How quickly market sentiment can change

It really is extraordinary how things can change so quickly; for the better and also, unfortunately, for the worse.

I guess one does not exist without the other. Human sentiment and feeling about a particular matter or situation can change the course of activity almost in an instant. As an example, the share market depends on the sentiment of investors for the gains or losses that are experienced every day. Good news, in some, fashion equates to gains and bad news equates to losses.  The change is day-by-day and from one extreme to the other.

How this relates to the accommodation industry has been easy to see with the economic slowdown witnessed in the greater Central Queensland and Bowen Basin regions since late 2012. The contraction of the resources sector, which has affected this area so badly is well-known. The region (which covers a major part of Queensland) and its associated industries, including accommodation, have experienced a massive amount of doom and gloom and negative market sentiment. It is very easy to focus on the negative rather than the positive across all sectors.

There have been various times when it has been mentioned that the bottom had been reached, and then business activity and traveller numbers contracted further. Now, many across all sectors of the economy are saying again, “we have hit the bottom”.  Why should it be any different now than it was say six months ago, or 12 months ago?  Well, this time, the pressure is building, people have been coming out of the doom and gloom attitude for a little while now, and the increased positivity seen is infectious.  Again, it all comes back to how quickly things can change. The word being spread now is “we have hit the bottom, and activity is improving”.

This time it is not based on hope but solid facts.
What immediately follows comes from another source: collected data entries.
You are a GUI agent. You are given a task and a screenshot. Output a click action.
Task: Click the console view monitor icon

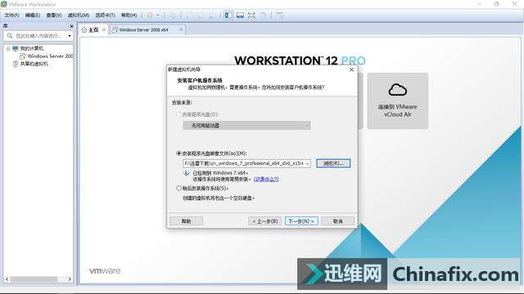click(x=240, y=16)
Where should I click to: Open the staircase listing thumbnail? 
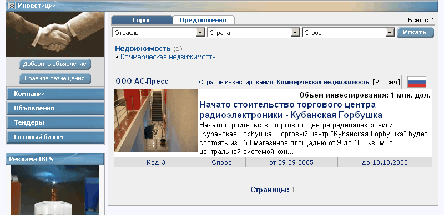click(156, 120)
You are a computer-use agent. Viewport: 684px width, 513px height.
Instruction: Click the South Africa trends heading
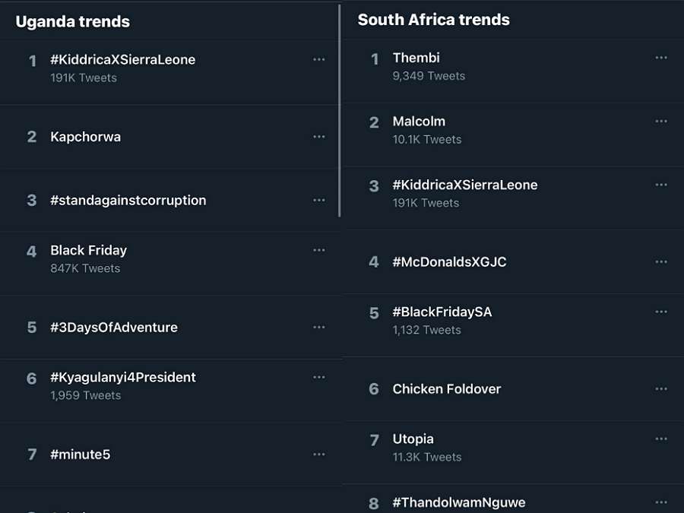pyautogui.click(x=434, y=20)
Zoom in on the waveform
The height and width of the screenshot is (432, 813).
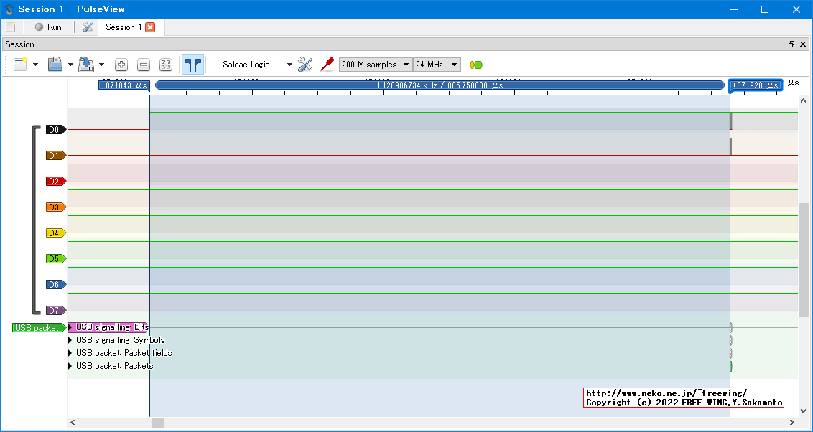tap(121, 65)
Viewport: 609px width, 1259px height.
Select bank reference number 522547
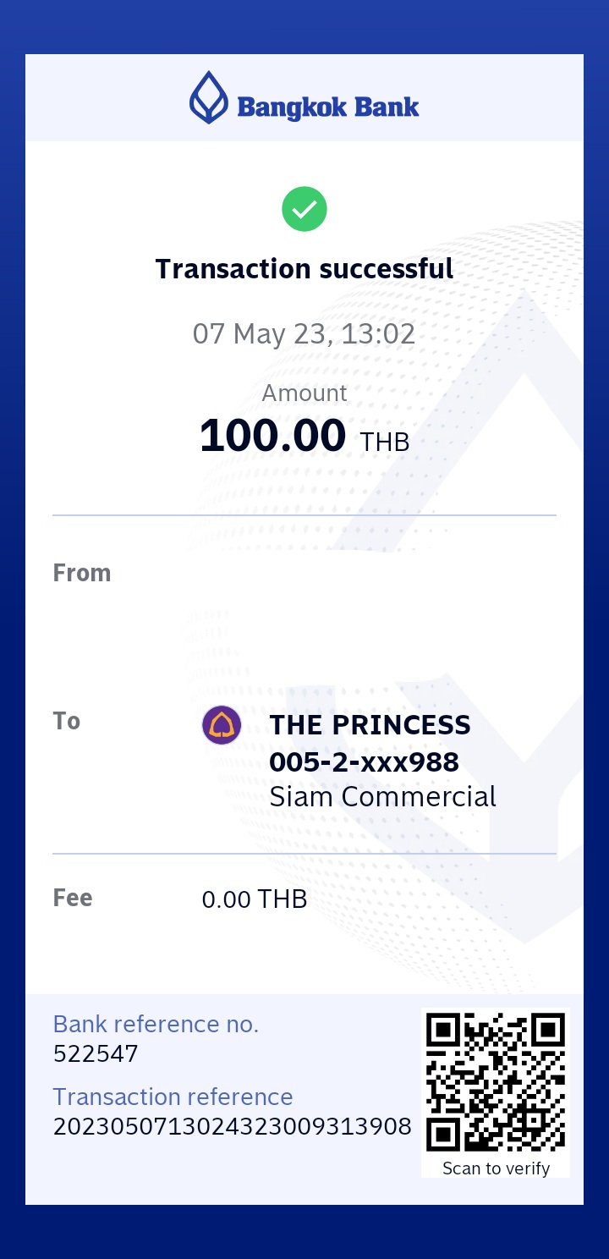point(96,1054)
The price of coal is going up and, as a result, mines are preparing to re-open.  The state government has given Adani’s $21 billion Carmichael Coal and Rail Project in the Gaililee Basin ‘critical infrastructure’ status, the first mine ever to receive this government green light.  The spending levels (hence confidence) of the people is growing in these regions.  Car dealerships report that more new cars are being sold in the last few months than in the corresponding periods during the last four years.  Discretionary spending is increasing: the residential property market is seeing more activity now than in recent years.  Occupancy rates for short-term accommodation in many areas is improving and surprisingly quickly.

Being four years down the track from the commencement of the downturn in the resources sector, the feeling is “enough is enough, it is time to get on with the job”. The hard and unforgiving lessons learned from the heavy contraction in the mining industry in these regions has meant that industries will be more careful and selective with whom they do business and how they plan to expand their market share.  It is expected that the economies in these regions will, and already are, heading back to the ‘good old days’ where industries that many towns were built on (such as agriculture, cotton, grain, sugar, grazing, small crops, etc.) will grow, and mining is also expected to increase.

This time, however, it will be on a more manageable level and it will sit nicely as another industry within more stable and equitable local economies.